Below are records; quote them exactly from the first line through the line that contains "You are a computer-use agent. This".

(Pixel coordinate grounding data)
---+---
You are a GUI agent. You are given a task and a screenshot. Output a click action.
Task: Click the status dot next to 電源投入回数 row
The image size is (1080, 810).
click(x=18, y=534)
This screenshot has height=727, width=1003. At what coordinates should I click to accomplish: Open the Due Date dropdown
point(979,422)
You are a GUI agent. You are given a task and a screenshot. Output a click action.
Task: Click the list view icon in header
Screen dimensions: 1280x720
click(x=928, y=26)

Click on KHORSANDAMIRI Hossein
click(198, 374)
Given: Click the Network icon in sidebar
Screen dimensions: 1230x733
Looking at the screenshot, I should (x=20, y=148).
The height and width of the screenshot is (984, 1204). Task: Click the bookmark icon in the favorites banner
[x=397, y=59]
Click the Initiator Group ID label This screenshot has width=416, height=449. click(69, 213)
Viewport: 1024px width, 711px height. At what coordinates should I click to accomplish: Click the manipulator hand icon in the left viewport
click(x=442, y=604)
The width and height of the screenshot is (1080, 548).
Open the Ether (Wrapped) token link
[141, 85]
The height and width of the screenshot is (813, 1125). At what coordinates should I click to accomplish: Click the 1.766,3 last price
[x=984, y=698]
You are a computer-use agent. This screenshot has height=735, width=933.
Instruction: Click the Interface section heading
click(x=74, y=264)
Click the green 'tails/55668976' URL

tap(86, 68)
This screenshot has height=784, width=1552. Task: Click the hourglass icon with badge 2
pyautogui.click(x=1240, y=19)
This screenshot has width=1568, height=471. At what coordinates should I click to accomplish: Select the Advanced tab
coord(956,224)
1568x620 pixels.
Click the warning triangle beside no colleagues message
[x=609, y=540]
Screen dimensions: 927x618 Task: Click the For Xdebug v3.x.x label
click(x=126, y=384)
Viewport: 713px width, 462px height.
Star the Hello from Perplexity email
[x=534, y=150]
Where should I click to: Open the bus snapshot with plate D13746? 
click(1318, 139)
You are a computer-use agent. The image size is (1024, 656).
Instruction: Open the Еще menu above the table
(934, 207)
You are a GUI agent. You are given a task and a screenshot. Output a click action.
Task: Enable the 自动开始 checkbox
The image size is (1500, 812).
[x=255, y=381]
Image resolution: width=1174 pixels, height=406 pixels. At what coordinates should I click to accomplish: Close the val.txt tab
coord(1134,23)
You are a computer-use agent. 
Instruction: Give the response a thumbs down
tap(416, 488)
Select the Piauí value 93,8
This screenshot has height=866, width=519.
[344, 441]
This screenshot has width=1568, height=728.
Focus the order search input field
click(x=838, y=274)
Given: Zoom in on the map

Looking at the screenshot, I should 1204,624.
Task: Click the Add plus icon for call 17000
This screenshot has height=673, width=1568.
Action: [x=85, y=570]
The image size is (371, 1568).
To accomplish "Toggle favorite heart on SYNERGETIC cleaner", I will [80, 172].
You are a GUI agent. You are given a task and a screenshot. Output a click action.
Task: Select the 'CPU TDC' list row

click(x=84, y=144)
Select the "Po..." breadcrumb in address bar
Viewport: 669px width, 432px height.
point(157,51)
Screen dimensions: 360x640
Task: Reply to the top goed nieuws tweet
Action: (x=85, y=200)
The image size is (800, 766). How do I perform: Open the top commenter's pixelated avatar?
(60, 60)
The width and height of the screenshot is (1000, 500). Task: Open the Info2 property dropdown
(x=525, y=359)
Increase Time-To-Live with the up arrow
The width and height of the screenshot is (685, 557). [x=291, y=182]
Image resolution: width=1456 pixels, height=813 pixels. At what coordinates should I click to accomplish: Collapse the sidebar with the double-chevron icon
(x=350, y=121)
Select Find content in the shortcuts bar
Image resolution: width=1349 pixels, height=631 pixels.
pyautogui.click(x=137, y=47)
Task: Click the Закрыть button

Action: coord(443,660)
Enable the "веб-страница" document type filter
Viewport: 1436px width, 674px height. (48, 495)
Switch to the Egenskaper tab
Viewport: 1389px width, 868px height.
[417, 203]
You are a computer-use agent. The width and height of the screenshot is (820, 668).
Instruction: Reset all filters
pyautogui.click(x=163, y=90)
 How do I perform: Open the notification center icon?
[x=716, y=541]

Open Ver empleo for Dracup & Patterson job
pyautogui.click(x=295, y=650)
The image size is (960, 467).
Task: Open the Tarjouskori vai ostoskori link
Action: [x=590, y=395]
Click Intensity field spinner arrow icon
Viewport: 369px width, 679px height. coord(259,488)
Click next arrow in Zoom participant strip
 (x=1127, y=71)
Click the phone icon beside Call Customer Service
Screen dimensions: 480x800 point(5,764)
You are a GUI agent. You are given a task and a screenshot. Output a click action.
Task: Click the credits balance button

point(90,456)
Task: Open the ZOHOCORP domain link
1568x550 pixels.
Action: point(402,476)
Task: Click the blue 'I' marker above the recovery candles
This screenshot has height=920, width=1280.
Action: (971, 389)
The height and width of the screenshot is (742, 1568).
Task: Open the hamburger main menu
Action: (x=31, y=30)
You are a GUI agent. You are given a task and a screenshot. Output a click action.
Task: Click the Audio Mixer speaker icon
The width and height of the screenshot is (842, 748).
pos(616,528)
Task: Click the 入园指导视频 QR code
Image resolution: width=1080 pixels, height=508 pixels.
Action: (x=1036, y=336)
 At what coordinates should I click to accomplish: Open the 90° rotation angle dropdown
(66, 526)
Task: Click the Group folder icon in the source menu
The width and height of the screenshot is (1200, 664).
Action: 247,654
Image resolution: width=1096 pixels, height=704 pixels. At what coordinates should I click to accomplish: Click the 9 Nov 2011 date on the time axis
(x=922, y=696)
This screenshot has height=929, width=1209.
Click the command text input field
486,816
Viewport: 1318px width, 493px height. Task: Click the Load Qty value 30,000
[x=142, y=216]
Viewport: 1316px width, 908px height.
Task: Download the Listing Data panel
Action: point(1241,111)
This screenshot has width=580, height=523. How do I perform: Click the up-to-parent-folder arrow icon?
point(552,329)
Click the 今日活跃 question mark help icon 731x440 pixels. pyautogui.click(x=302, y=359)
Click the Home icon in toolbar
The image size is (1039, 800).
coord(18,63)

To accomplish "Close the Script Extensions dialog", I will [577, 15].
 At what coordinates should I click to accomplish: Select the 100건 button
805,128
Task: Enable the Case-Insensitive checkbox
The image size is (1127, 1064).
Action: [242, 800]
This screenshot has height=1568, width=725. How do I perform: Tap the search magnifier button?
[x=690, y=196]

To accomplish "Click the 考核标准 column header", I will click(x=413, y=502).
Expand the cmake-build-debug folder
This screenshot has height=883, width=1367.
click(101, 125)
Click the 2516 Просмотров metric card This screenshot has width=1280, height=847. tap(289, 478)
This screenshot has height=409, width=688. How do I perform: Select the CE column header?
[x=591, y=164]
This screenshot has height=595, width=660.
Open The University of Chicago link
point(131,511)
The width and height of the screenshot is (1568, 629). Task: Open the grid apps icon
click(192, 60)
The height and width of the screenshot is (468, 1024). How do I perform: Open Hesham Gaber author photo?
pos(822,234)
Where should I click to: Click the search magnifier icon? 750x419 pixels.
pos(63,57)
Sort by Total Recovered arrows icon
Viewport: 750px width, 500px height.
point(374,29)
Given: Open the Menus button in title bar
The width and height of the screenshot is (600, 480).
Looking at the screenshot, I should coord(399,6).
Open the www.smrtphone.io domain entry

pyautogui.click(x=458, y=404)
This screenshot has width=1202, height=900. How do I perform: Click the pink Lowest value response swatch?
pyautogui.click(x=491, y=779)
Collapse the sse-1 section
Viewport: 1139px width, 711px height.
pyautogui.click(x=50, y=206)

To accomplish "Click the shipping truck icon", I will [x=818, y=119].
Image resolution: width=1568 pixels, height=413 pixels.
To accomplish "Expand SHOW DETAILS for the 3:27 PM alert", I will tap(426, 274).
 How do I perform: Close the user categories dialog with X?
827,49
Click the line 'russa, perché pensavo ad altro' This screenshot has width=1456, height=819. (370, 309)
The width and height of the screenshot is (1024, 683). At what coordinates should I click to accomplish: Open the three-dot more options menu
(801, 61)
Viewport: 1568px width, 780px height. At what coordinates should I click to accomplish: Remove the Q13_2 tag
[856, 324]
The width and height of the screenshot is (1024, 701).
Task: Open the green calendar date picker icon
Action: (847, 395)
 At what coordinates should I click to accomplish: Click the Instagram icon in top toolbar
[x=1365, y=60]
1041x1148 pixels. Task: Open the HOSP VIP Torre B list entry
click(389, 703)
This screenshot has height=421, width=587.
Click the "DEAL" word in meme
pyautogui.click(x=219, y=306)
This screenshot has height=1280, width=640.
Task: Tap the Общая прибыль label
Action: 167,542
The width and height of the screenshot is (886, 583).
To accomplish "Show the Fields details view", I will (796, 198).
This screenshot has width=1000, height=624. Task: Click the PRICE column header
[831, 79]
---+---
**Result of the exercise**.
You are a GUI agent. You are given a task and a screenshot. Output a click action.
Task: Click the status dot next to 電源投入回数 row
The image size is (1080, 810).
click(x=18, y=534)
This screenshot has height=727, width=1003. At what coordinates should I click to accomplish: Open the Due Date dropdown
point(979,422)
You are a GUI agent. You are given a task and a screenshot. Output a click action.
Task: Click the list view icon in header
Screen dimensions: 1280x720
click(x=928, y=26)

Click on KHORSANDAMIRI Hossein
click(198, 374)
Given: Click the Network icon in sidebar
Screen dimensions: 1230x733
Looking at the screenshot, I should (x=20, y=148).
The height and width of the screenshot is (984, 1204). Task: Click the bookmark icon in the favorites banner
[x=397, y=59]
Click the Initiator Group ID label This screenshot has width=416, height=449. click(69, 213)
Viewport: 1024px width, 711px height. At what coordinates should I click to accomplish: Click the manipulator hand icon in the left viewport
click(x=442, y=604)
The width and height of the screenshot is (1080, 548).
Open the Ether (Wrapped) token link
[141, 85]
The height and width of the screenshot is (813, 1125). At what coordinates should I click to accomplish: Click the 1.766,3 last price
[x=984, y=698]
You are a computer-use agent. This screenshot has height=735, width=933.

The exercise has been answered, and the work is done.